All attributes are removed from the return value (see Becker et al, 1988, p.146) except names, which are sorted. (If partial is specified even the names are removed.) Note that this means that the returned value has no class, except for factors and ordered factors (which are treated specially and whose result is transformed back to the original class).

hadley avatar Oct 30 '15 13:10 hadley

Maybe the only attribute that should be systematically preserved is names? The trickiest case is *_all(simplify = TRUE) where the names would become row names.

hadley avatar Nov 04 '15 14:11 hadley

Should stri_trim (and friends) preserve matrix's? (like base::trimws)

I recently had this type of use case:

library(readr)
library(stringr)
read_lines(readr_example("mtcars.csv")) %>%
  stringr::str_split_fixed(",", n = 11) %>% #returns a matrix
 #stringr::str_trim()  # returns a vector, not wanted
  base::trimws()  # returns a matrix

t-kalinowski avatar Aug 21 '16 15:08 t-kalinowski

Here is another usecase, where it makes sense to preserve names: https://github.com/Tazinho/snakecase/issues/93

I decided to preserve them within the snakecase package now, but noticed that this is not consistent with stringr::str_to_lower etc. and the underlying stringi functions. So I'd like to suggest this change at least for stringi::stri_trans_tolower(), stringi::stri_trans_totitle(), stringi::stri_trans_toupper().

Tazinho avatar Sep 10 '17 11:09 Tazinho

Came here from referred issue above, and agree w @hadley's suggestion to at least preserve names. I hit this when using a named vector as input to labels in a ggplot2 scale, which will match by name if the vector is named. I find this a pretty useful feature in general.

However, when I decided to stringr::str_wrap the labels, it drops the names and fails silently 😭 as scale_* falls back to vector order, matching the wrong labels to the data.

econandrew avatar Feb 10 '18 17:02 econandrew

I think the only attributes you need to preserve are names. You could choose to preserve dims, but they are rarely used (and would require more thought).
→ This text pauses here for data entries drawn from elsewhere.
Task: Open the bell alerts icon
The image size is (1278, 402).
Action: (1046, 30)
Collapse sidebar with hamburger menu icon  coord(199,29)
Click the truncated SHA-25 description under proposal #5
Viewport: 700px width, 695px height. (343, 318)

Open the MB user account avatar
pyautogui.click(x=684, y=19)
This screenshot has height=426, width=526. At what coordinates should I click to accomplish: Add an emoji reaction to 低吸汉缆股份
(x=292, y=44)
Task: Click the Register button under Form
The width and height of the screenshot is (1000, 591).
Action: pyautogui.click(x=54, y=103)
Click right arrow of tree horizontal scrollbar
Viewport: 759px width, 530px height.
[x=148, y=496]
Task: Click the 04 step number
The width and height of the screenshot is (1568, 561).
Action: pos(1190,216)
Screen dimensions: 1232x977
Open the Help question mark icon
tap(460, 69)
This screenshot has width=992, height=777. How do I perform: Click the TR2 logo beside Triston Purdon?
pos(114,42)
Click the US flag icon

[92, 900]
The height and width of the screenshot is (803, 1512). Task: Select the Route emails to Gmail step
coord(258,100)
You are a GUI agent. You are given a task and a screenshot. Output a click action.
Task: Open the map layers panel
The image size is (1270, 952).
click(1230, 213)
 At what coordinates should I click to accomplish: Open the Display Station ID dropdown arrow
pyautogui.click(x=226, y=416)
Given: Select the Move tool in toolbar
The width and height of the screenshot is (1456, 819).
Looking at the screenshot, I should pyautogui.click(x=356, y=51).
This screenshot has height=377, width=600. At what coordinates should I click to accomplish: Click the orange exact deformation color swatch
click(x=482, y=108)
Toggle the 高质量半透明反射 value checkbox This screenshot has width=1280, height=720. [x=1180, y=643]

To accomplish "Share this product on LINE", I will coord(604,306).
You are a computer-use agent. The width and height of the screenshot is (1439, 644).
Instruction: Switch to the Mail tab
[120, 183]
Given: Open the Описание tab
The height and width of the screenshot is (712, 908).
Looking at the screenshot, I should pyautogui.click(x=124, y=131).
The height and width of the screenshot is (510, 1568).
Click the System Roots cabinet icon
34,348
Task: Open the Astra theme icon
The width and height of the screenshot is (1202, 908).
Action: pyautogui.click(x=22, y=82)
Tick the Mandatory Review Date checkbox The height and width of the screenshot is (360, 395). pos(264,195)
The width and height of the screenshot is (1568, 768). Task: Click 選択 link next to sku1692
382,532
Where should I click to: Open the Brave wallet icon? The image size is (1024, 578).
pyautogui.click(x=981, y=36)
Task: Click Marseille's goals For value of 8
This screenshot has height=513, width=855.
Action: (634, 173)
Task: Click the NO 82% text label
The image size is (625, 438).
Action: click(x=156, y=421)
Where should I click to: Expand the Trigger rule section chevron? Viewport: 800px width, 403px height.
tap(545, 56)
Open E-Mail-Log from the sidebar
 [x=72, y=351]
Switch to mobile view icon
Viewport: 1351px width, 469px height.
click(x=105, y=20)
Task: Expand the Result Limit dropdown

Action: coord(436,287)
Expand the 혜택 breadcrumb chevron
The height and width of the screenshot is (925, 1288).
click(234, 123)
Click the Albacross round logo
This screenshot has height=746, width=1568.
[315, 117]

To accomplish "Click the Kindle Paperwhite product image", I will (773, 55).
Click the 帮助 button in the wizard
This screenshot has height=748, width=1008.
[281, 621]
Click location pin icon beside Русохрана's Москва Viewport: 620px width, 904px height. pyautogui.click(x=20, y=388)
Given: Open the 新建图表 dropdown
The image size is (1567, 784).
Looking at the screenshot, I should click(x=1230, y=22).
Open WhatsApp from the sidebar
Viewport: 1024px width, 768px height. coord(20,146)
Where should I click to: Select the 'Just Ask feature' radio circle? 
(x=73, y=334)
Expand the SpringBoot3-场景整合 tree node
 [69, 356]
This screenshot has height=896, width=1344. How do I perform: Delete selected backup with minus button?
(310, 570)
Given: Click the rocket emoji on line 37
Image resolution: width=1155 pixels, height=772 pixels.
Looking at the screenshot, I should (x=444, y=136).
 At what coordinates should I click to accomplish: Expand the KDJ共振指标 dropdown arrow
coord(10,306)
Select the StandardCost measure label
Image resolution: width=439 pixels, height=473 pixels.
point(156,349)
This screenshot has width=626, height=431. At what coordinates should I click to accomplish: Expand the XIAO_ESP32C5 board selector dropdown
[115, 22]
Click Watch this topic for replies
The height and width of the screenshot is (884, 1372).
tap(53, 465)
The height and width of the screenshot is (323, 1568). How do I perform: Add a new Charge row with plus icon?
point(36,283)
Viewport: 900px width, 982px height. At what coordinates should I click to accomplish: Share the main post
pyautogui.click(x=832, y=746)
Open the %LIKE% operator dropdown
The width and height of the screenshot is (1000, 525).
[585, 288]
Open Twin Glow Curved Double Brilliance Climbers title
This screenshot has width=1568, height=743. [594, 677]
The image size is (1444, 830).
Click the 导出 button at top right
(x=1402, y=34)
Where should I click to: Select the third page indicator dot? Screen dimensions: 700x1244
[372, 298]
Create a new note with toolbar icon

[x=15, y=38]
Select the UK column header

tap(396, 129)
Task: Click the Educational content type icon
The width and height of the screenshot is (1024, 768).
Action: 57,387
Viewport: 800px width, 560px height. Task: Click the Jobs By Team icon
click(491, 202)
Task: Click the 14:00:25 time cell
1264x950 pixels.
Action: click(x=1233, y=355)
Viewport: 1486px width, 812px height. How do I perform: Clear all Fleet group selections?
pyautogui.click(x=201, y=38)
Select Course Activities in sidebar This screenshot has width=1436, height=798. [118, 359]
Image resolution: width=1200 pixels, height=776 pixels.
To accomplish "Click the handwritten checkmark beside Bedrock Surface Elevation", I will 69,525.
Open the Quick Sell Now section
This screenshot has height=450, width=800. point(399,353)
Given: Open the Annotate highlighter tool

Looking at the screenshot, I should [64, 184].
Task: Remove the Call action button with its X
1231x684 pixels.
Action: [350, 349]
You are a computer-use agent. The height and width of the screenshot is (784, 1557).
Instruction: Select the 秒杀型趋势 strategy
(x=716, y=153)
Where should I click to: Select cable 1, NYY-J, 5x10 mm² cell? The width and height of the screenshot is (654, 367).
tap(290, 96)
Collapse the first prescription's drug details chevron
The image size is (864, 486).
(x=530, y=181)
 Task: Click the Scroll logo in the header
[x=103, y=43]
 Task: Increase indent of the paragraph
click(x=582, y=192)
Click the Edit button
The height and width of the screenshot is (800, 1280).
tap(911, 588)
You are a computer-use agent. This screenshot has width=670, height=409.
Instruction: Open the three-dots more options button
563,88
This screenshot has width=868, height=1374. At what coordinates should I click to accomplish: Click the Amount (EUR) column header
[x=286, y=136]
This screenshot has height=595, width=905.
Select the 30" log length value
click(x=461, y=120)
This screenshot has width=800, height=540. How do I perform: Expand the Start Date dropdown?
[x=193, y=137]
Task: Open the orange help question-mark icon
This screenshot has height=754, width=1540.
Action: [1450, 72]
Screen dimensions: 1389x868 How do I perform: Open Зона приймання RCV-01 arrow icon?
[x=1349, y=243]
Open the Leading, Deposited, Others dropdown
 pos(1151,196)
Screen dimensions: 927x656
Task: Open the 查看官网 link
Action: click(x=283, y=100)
You don't know how to any other attributes relate to the data, so it's best to leave to the class author to handle with S3 dispatch (i.e. fixing for general objects would require stringi functions to become S3 generics, which (IMO) is outside the scope of this issue.

stri_sort() and stri_subset() could use [, but don't. I think that's a reasonable design choice (favouring performance over S3 dispatch), so you could just document that if you want to preserve class/attributes, you should combine stri_order() and stri_detect() with [ yourself.

hadley avatar Aug 28 '18 14:08 hadley